The screenings, which do not require an appointment, will be held from 5:30 p.m. to 7:30 p.m. at the dermatology clinic on the ninth floor of the Richard Janeway Clinical Sciences Tower at Wake Forest Baptist.
Participants may receive a spot check or a full-body examination for skin cancer and ask questions about skin care products to protect them from overexposure to the sun. All participants will receive free pamphlets and samples. Parking is free.
Prevention and early detection are key to reducing the risk of skin cancer. Phillip M. Williford, M.D., the director of dermatologic surgery at Wake Forest Baptist, emphasizes that overexposure to the sun and tanning beds are two of the biggest risk factors for developing skin cancer.
The American Academy of Dermatology (AAD) is sponsoring this screening, as well as others across the United States during the month of May. Skin cancer is the most common form of cancer in the U.S., with about one million new cases diagnosed annually, according to the AAD. The most serious kind of skin cancer, malignant melanoma, kills more than 7,700 people each year.
Risk factors for skin cancer include fair skin, a history of considerable sun exposure, a history of childhood sunburns, use of tanning beds, a family history of skin cancer, a greater-than-average number of moles, and unusually shaped or colored moles or skin growths.

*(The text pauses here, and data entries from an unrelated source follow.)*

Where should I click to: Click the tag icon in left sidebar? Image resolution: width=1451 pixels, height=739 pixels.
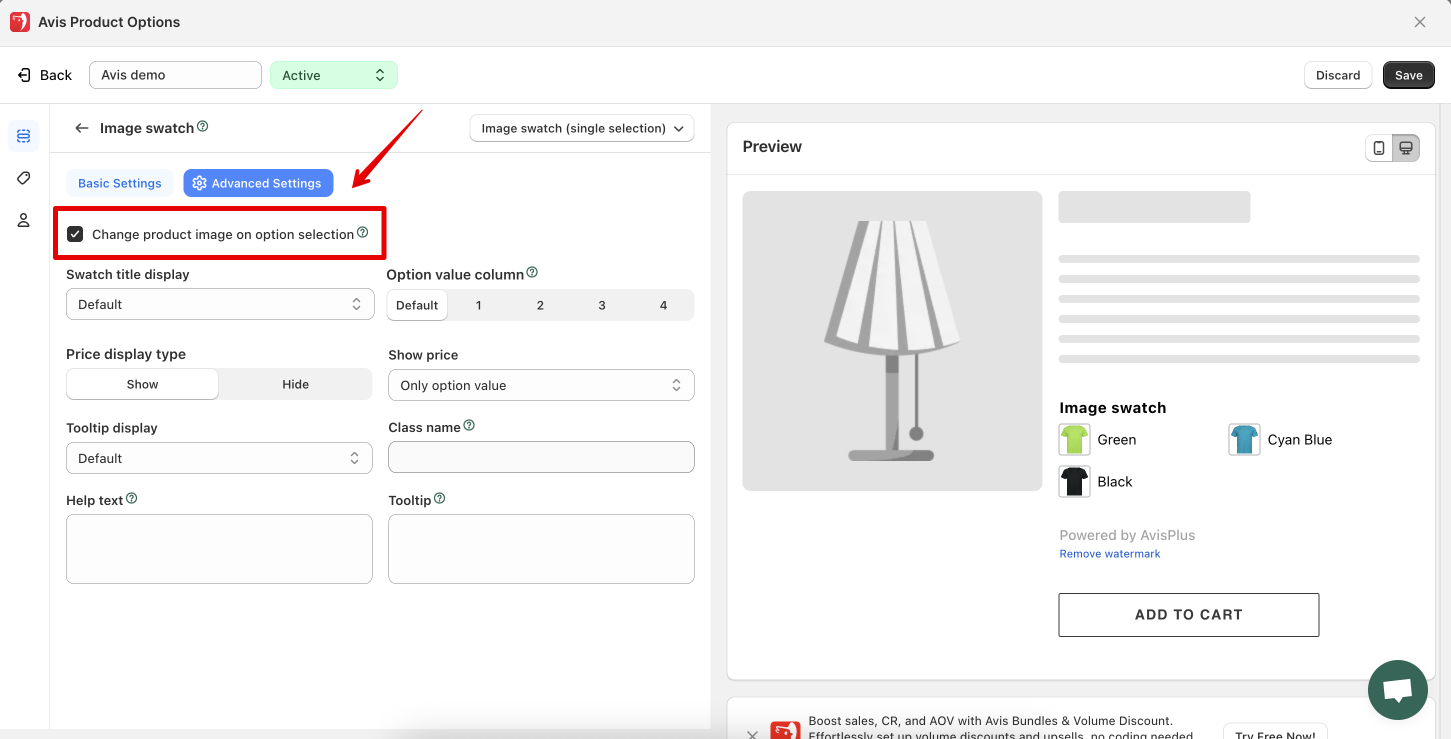24,178
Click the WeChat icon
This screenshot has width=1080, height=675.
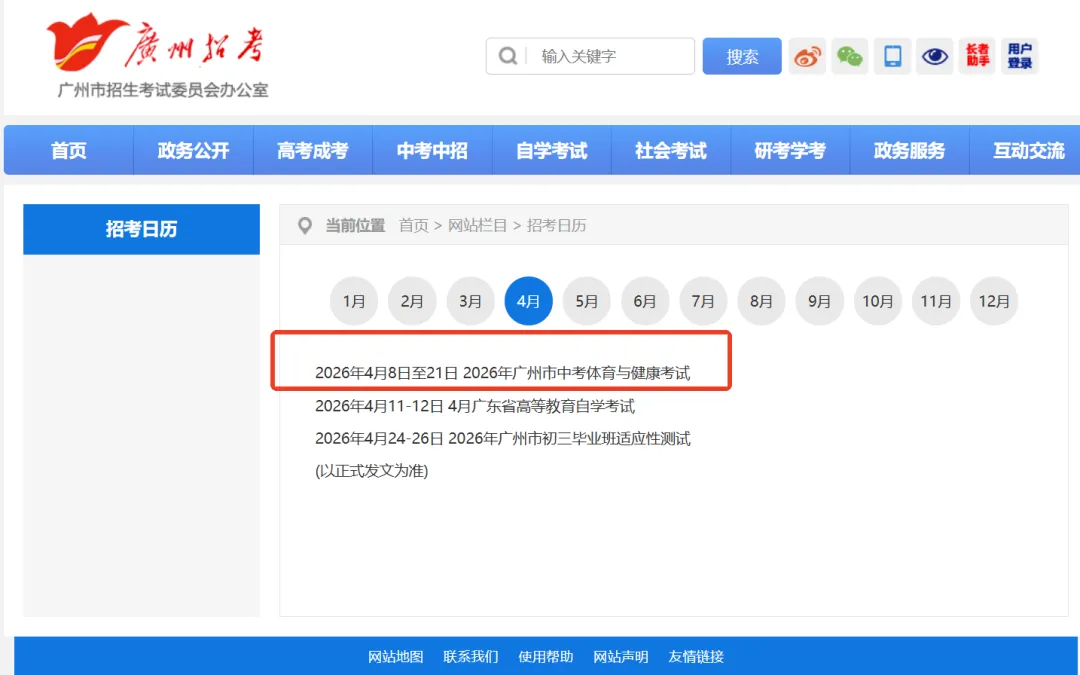point(849,56)
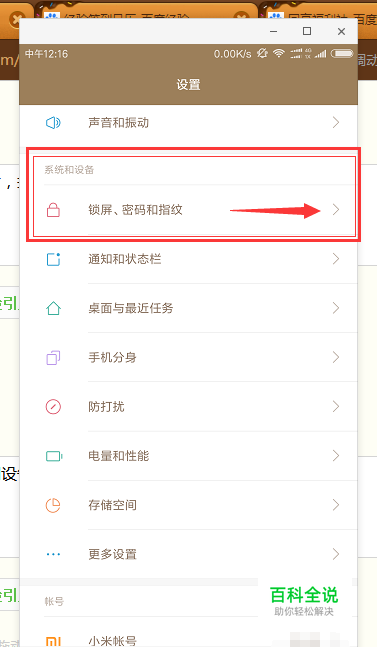Viewport: 377px width, 647px height.
Task: Select the 通知和状态栏 menu entry
Action: point(188,259)
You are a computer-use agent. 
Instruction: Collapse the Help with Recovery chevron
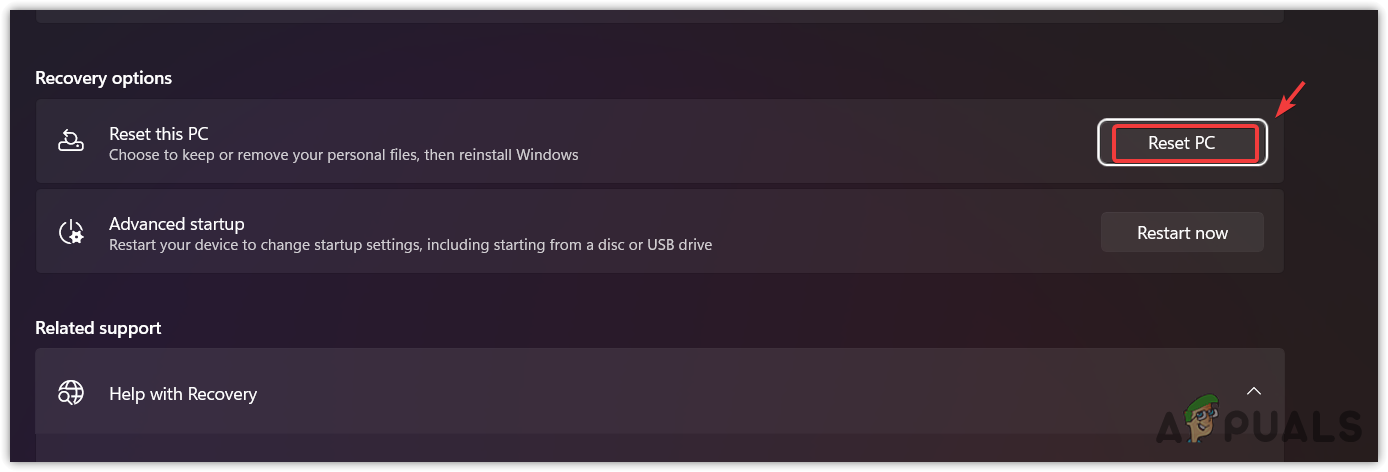pos(1253,391)
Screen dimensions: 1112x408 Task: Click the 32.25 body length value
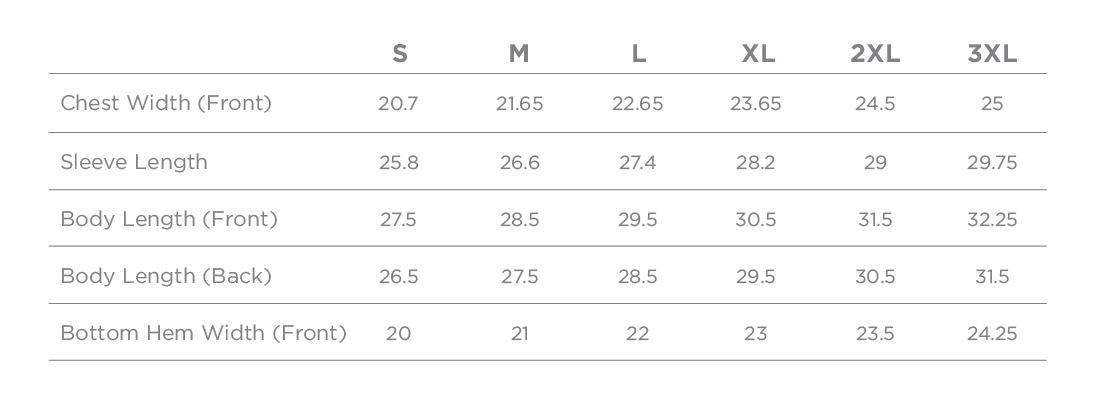click(x=992, y=219)
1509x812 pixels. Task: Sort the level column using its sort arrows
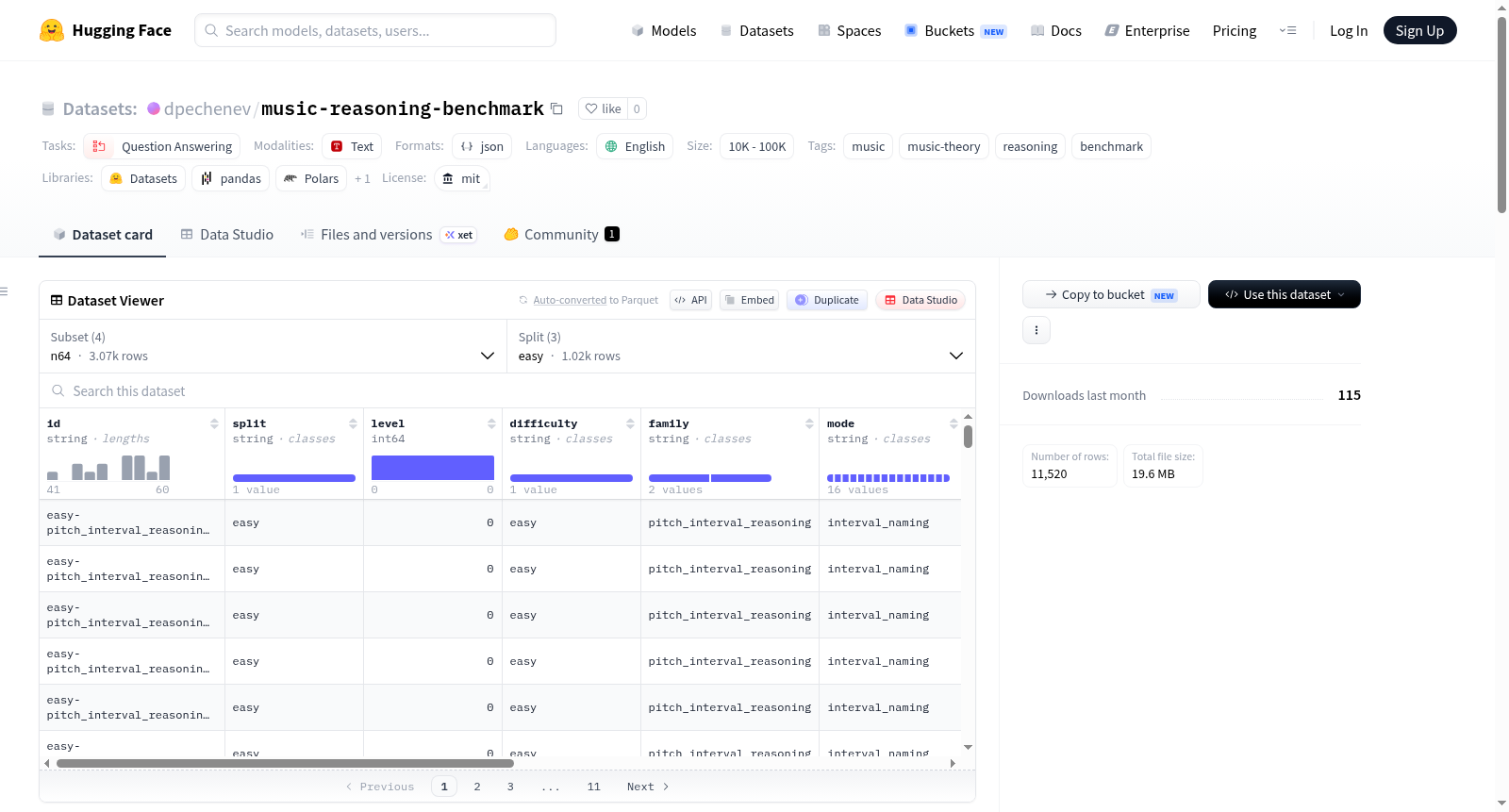pyautogui.click(x=491, y=423)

People can reduce their risk of developing skin cancer by:
• Performing monthly self-examinations of the skin
• Getting yearly examinations by a dermatologist
• Wearing hats and other protective clothing when outdoors
• Applying sunscreen liberally about 20 minutes before sun exposure
• Using a sunscreen with a sun protection factor (SPF) of at least 30
• Reapplying sunscreen frequently, at least every two hours, if you remain outdoors
• Avoiding exposure between 10 a.m. and 4 p.m., when the sun’s rays are strongest
• Avoiding tanning beds
• Using sunless self-tanning products, and
• Getting vitamin D from a healthy diet and supplements, rather than from the sun.
Watch for the warning signs of melanoma that include changes in the surface of a mole, scaliness, oozing, bleeding or the appearance of a new bump, the spread of pigment from the border of a mole into surrounding skin, and change in sensation including itchiness, tenderness or pain.